Columbia students spend spring break doing missions
Abbotsford, B.C.

The 15 students and one staff member from Columbia Bible College had planned a trip to Fresno, CA to do missions for their spring break. But, until the last few days before departure, they had no workable arrangements for a driver with a class four license. Eventually, a switch in vehicles was arranged. "If God wants a plan to go ahead, He will open the doors," said Boua Vanh Vang, who is leader of the student Missions Committee.

Taking their own food and cooking utensils, resource materials, snacks for children's meetings and US money and travellers cheques, they set off on February 23.

In Fresno, they worked cleaning and repainting the kitchen at World Impact, a US-based inner city ministry. They went door-to-door to invite kids to children's meetings. Forty to 50 hyperactive kids came each day. The group also led Bible studies, helped feed the homeless and held a teens night. In spite of cautions from the staff at World Impact about the possible scenarios with touchy teens, nothing unusual occurred.
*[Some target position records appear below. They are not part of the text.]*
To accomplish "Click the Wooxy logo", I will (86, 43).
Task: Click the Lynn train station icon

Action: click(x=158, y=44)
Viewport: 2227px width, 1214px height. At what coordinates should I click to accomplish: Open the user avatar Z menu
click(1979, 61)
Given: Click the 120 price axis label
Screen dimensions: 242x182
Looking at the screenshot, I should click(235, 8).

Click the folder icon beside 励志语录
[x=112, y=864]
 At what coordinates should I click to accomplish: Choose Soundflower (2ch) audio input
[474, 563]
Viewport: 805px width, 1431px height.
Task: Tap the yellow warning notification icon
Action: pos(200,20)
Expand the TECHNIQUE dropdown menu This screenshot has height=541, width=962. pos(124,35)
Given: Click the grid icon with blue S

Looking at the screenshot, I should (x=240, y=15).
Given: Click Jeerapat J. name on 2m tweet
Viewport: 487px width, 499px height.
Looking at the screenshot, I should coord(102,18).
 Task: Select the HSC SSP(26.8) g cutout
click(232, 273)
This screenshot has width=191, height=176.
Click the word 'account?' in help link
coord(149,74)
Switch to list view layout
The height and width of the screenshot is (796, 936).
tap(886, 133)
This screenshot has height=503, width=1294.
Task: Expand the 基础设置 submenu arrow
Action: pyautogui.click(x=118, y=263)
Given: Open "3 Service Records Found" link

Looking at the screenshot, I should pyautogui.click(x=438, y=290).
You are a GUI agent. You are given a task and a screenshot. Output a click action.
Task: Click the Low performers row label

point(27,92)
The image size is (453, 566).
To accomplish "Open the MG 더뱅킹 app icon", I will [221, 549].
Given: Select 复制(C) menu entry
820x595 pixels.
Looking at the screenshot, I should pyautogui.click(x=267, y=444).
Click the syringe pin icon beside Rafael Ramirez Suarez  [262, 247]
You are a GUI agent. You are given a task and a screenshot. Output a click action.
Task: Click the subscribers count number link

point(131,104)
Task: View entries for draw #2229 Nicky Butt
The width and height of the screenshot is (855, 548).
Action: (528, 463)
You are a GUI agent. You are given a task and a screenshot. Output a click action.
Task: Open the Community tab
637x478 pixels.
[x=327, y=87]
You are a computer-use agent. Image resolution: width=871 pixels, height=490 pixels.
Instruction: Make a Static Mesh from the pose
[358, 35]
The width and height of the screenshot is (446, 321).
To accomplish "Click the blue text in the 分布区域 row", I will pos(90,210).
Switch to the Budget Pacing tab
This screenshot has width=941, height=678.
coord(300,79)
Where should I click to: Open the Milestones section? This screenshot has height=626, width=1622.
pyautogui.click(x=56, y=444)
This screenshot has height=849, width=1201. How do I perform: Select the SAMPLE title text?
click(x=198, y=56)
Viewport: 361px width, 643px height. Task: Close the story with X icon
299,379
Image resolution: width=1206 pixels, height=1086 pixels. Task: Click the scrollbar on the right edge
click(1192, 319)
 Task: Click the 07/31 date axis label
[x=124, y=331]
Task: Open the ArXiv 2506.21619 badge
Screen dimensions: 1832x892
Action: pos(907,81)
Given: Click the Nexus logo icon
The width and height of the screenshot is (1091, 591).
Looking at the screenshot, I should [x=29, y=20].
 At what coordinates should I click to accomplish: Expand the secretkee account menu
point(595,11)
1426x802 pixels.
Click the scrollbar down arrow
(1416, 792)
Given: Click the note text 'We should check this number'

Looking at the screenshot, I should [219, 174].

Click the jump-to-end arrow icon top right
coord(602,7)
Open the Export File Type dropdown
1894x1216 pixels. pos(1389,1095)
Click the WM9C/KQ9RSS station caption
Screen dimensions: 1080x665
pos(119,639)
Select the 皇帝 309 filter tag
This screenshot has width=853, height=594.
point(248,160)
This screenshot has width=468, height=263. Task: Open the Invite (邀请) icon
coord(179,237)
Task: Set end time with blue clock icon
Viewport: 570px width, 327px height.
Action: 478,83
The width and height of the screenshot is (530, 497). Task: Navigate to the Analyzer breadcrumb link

On the way home the van broke down. It was towed and fixed, but then overheated repeatedly. In frustration, they cried and prayed. Motorists stopped and offered sympathy or advice. "That happened to me once and I put an egg in the radiator and it was fine," said one person.

At the next town, they were not able to buy a single egg, but were given one by a restaurant manager. They poured the egg into the radiator; the van did not overheat again.

"The whole trip was a lesson in humility," said Chad Teigen, one of the men's resident directors at Columbia. The group arrived home on March 3, feeling that they had been taught to depend on God.